Former CIA Agent Says He Was Vulnerable To Alleged Con Man
HONOLULU (AP) _ Despite 20 years of spy work, a former CIA Hawaii bureau chief said he was ″vulnerable″ to a man he befriended and worked for before the man was accused of defrauding some 400 investors of $22 million.
″I don’t want it to appear that I’m a patsy,″ Jack Kindschi testified in federal court. ″But sometimes the head follows the heart.
″I believed I could read people quite well,″ said Kindschi. ″I thought I could tell the good guys from the bad guys.″
Kindschi on Tuesday ended three days of testimony in the fraud, perjury and tax evasion trial of Ronald R. Rewald, who founded the Honolulu investment counseling firm Bishop, Baldwin, Rewald, Dillingham & Wong in 1978. It was declared bankrupt in September 1983.
Prosecutors allege few legitimate investments were made, and that Rewald spent most of the money on a fancy home, cars, sex and a fast lifestyle.
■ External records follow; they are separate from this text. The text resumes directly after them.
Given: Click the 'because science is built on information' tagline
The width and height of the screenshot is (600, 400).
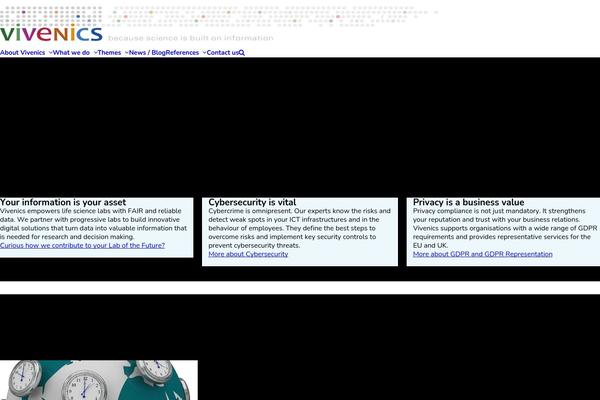Looking at the screenshot, I should click(x=190, y=38).
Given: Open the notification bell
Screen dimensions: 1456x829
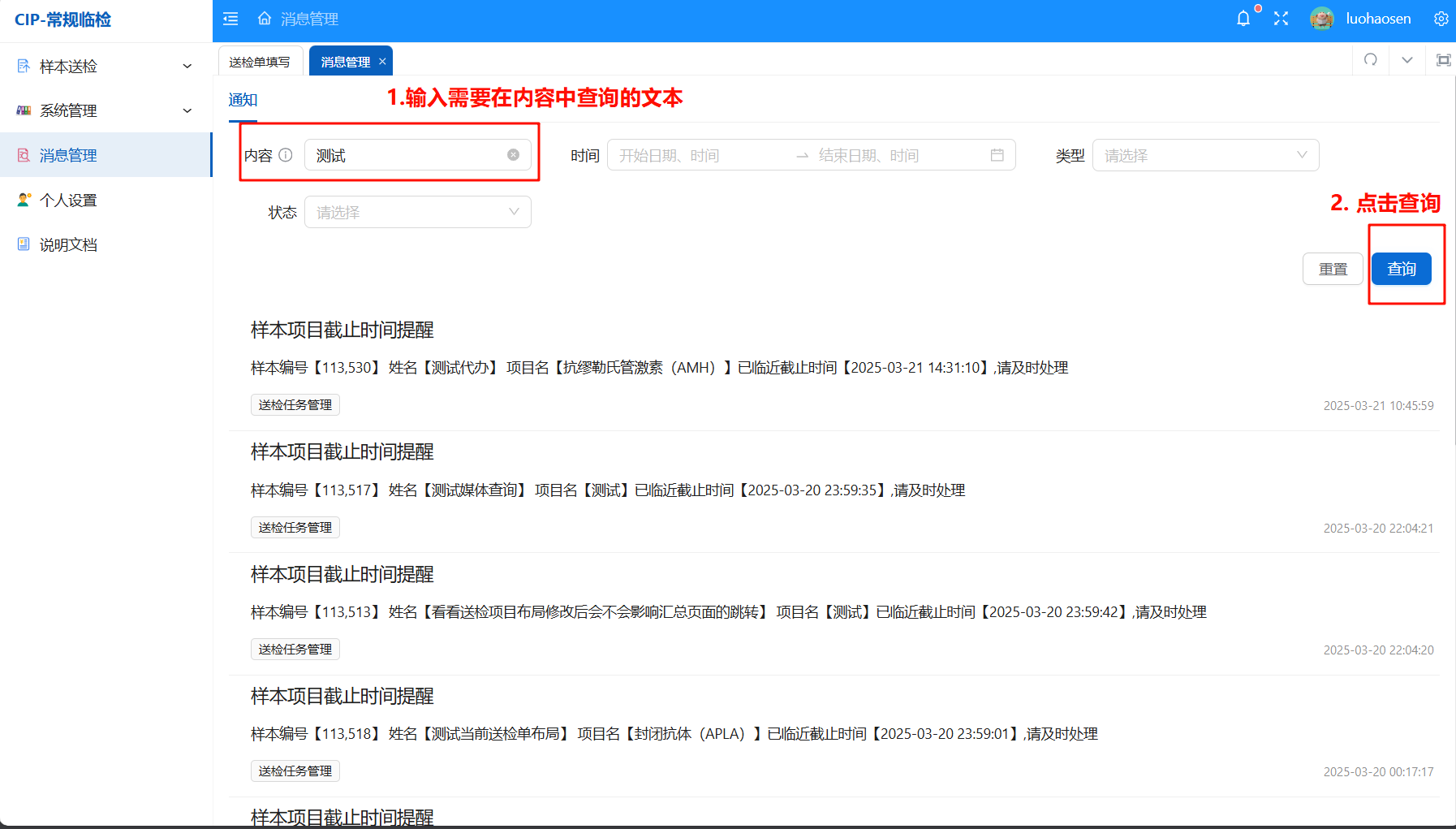Looking at the screenshot, I should coord(1243,19).
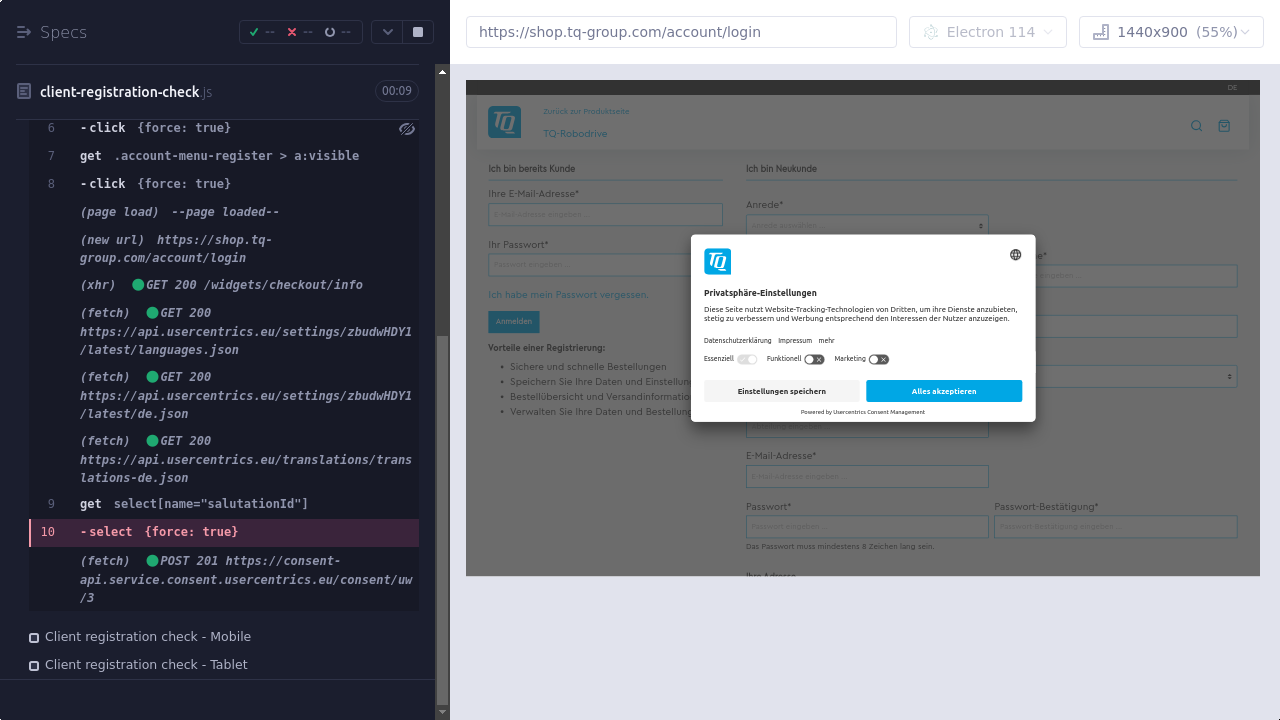This screenshot has height=720, width=1280.
Task: Click the TQ logo in shop header
Action: [504, 122]
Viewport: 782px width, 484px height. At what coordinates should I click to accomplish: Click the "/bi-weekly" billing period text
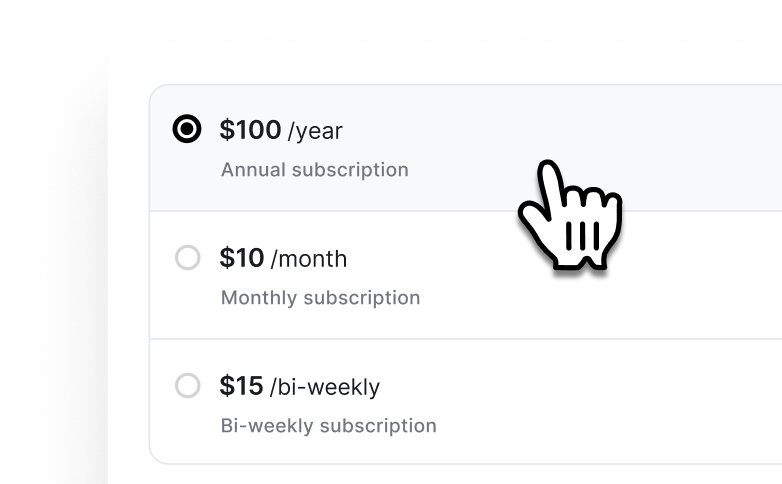[x=325, y=387]
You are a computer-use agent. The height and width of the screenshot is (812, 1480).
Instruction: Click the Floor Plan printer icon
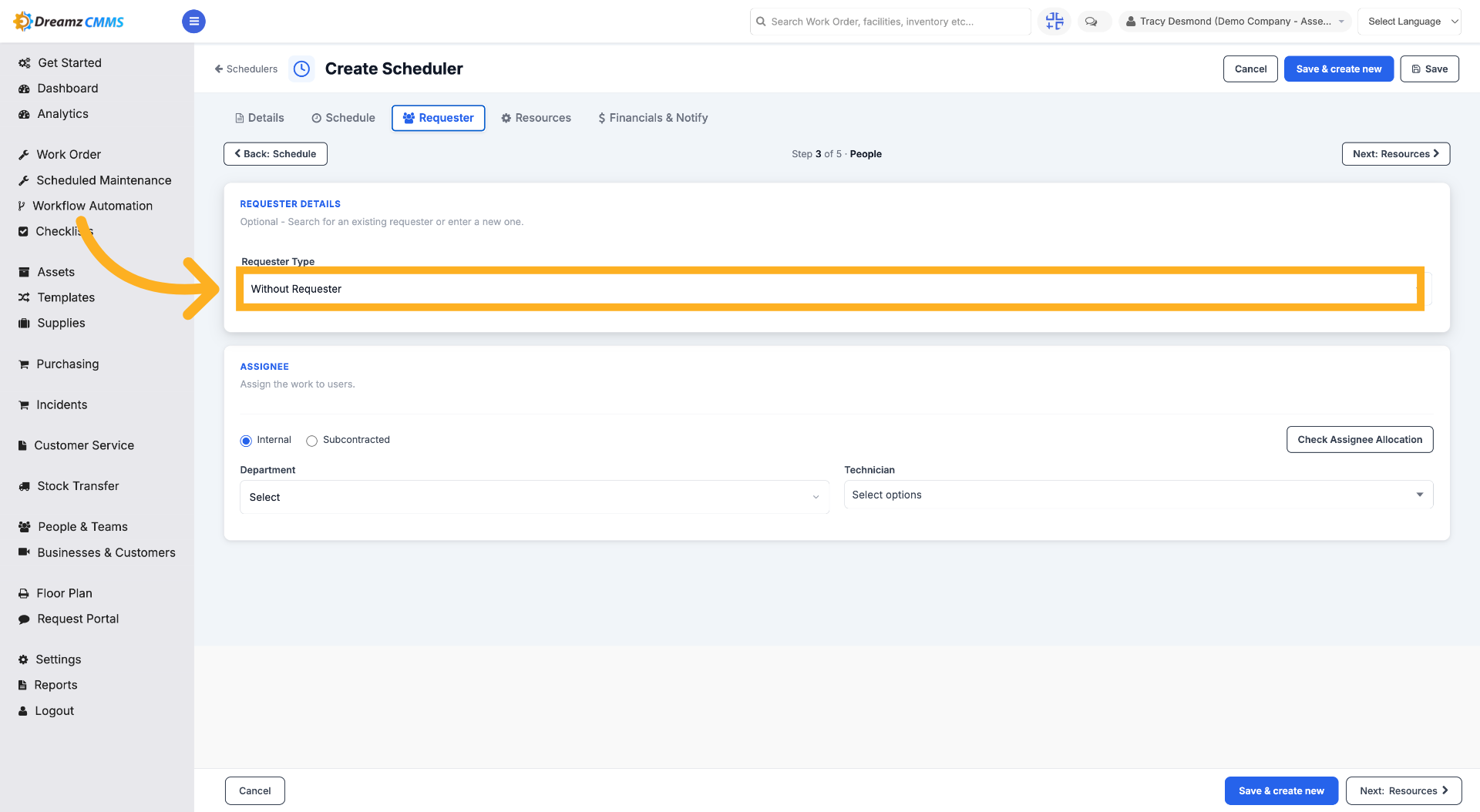[x=24, y=594]
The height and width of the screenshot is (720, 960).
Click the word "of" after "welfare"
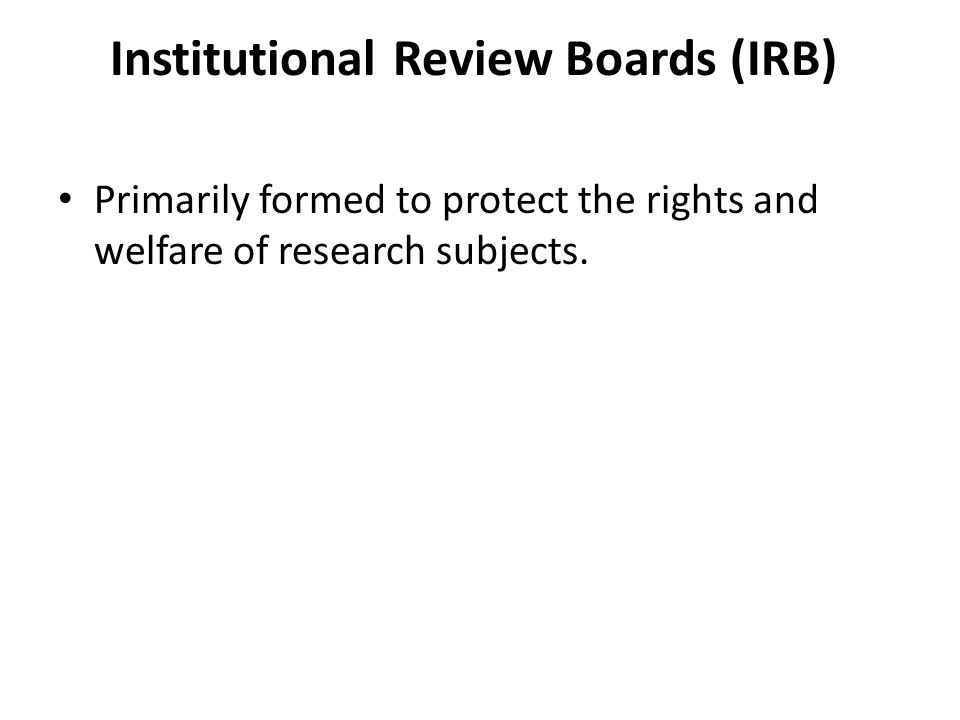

Little has been recovered by investors.
Rewald contends the CIA directed him to set up the firm as a cover operation and to act like a flamboyant businessman in order to make contact with wealthy foreign financial and political figures for the CIA.
The CIA acknowleges it used the firm for telephone and telex purposes, and to provide limited cover for agents. But it says its ties to the company were limited, and had nothing to do with the firm’s financial activities.
Kindschi conceded he received a leased car from Rewald before he resigned from the spy agency but denied the action violated CIA rules.
″Isn’t it true you were enriching yourself off this cover operation?″ said Deputy Federal Public Defender Brian Tamanaha, representing Rewald.
″That’s a bald-faced lie 3/8″ Kindschi replied.
Under questioning by U.S. Attorney John Peyton, Kindschi testified that his trust had been tempered by years of CIA work, but that he still was ″vulnerable″ to Rewald, who appeared to be ″an all-American boy.″
Kindschi, who befriended Rewald before resigning from the CIA in 1980 after four years as Honolulu station chief, later went to work for Bishop Baldwin. He lost $140,000 of his own money and $100,000 of his mother’s money that had been invested in the firm.
After joining Bishop Baldwin as a consultant, Kindschi was paid up to $7,500 per month.
A co-founder of the firm, president Sunlin Wong, is serving a two-year prison term after pleading guilty to charges of securities and mail fraud.